Set down all of the data again, character for character.

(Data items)
◆ ◆ ◆ ◆
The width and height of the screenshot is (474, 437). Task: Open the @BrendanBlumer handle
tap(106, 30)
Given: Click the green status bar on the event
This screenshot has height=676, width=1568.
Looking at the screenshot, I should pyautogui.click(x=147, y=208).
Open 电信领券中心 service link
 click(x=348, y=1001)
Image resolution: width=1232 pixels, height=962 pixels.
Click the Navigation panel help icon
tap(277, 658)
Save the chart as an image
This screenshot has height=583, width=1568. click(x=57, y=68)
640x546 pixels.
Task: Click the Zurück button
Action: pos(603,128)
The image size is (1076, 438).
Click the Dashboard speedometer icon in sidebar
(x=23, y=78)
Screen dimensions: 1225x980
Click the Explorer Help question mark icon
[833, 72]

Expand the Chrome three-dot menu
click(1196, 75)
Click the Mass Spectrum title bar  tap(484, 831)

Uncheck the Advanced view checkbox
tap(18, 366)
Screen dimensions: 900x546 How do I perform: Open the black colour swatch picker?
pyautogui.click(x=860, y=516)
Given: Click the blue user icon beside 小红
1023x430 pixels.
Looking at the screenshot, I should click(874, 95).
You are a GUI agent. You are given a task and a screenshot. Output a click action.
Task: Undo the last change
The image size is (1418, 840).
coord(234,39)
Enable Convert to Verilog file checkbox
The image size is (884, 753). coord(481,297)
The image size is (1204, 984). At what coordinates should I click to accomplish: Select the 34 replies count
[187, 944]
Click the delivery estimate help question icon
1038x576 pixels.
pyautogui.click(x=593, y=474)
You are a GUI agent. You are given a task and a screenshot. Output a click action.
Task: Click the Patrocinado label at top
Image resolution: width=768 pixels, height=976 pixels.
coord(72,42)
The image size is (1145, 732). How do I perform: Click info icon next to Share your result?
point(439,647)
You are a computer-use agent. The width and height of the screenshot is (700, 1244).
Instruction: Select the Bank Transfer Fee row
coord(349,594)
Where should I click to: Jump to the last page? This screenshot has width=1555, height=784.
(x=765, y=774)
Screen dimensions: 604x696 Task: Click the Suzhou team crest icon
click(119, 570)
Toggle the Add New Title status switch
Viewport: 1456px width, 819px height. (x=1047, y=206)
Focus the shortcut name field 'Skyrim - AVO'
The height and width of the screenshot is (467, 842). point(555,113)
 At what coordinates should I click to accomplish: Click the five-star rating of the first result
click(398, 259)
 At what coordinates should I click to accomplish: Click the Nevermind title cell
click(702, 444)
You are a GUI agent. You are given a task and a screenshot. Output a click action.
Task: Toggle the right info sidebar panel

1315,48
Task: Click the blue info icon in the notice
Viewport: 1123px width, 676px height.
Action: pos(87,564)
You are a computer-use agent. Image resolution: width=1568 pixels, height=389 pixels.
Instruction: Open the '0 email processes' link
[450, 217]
◆ ◆ ◆ ◆
Exercise output –
The width and height of the screenshot is (474, 437). Task: Open the @BrendanBlumer handle
tap(106, 30)
Given: Click the green status bar on the event
This screenshot has height=676, width=1568.
Looking at the screenshot, I should pyautogui.click(x=147, y=208).
Open 电信领券中心 service link
 click(x=348, y=1001)
Image resolution: width=1232 pixels, height=962 pixels.
Click the Navigation panel help icon
tap(277, 658)
Save the chart as an image
This screenshot has height=583, width=1568. click(x=57, y=68)
640x546 pixels.
Task: Click the Zurück button
Action: pos(603,128)
The image size is (1076, 438).
Click the Dashboard speedometer icon in sidebar
(x=23, y=78)
Screen dimensions: 1225x980
Click the Explorer Help question mark icon
[833, 72]

Expand the Chrome three-dot menu
click(1196, 75)
Click the Mass Spectrum title bar  tap(484, 831)

Uncheck the Advanced view checkbox
tap(18, 366)
Screen dimensions: 900x546 How do I perform: Open the black colour swatch picker?
pyautogui.click(x=860, y=516)
Given: Click the blue user icon beside 小红
1023x430 pixels.
Looking at the screenshot, I should click(874, 95).
You are a GUI agent. You are given a task and a screenshot. Output a click action.
Task: Undo the last change
The image size is (1418, 840).
coord(234,39)
Enable Convert to Verilog file checkbox
The image size is (884, 753). coord(481,297)
The image size is (1204, 984). At what coordinates should I click to accomplish: Select the 34 replies count
[187, 944]
Click the delivery estimate help question icon
1038x576 pixels.
pyautogui.click(x=593, y=474)
You are a GUI agent. You are given a task and a screenshot. Output a click action.
Task: Click the Patrocinado label at top
Image resolution: width=768 pixels, height=976 pixels.
coord(72,42)
The image size is (1145, 732). How do I perform: Click info icon next to Share your result?
point(439,647)
You are a computer-use agent. The width and height of the screenshot is (700, 1244).
Instruction: Select the Bank Transfer Fee row
coord(349,594)
Where should I click to: Jump to the last page? This screenshot has width=1555, height=784.
(x=765, y=774)
Screen dimensions: 604x696 Task: Click the Suzhou team crest icon
click(119, 570)
Toggle the Add New Title status switch
Viewport: 1456px width, 819px height. (x=1047, y=206)
Focus the shortcut name field 'Skyrim - AVO'
The height and width of the screenshot is (467, 842). point(555,113)
 At what coordinates should I click to accomplish: Click the five-star rating of the first result
click(398, 259)
 At what coordinates should I click to accomplish: Click the Nevermind title cell
click(702, 444)
You are a GUI agent. You are given a task and a screenshot. Output a click action.
Task: Toggle the right info sidebar panel

1315,48
Task: Click the blue info icon in the notice
Viewport: 1123px width, 676px height.
Action: pos(87,564)
You are a computer-use agent. Image resolution: width=1568 pixels, height=389 pixels.
Instruction: Open the '0 email processes' link
[450, 217]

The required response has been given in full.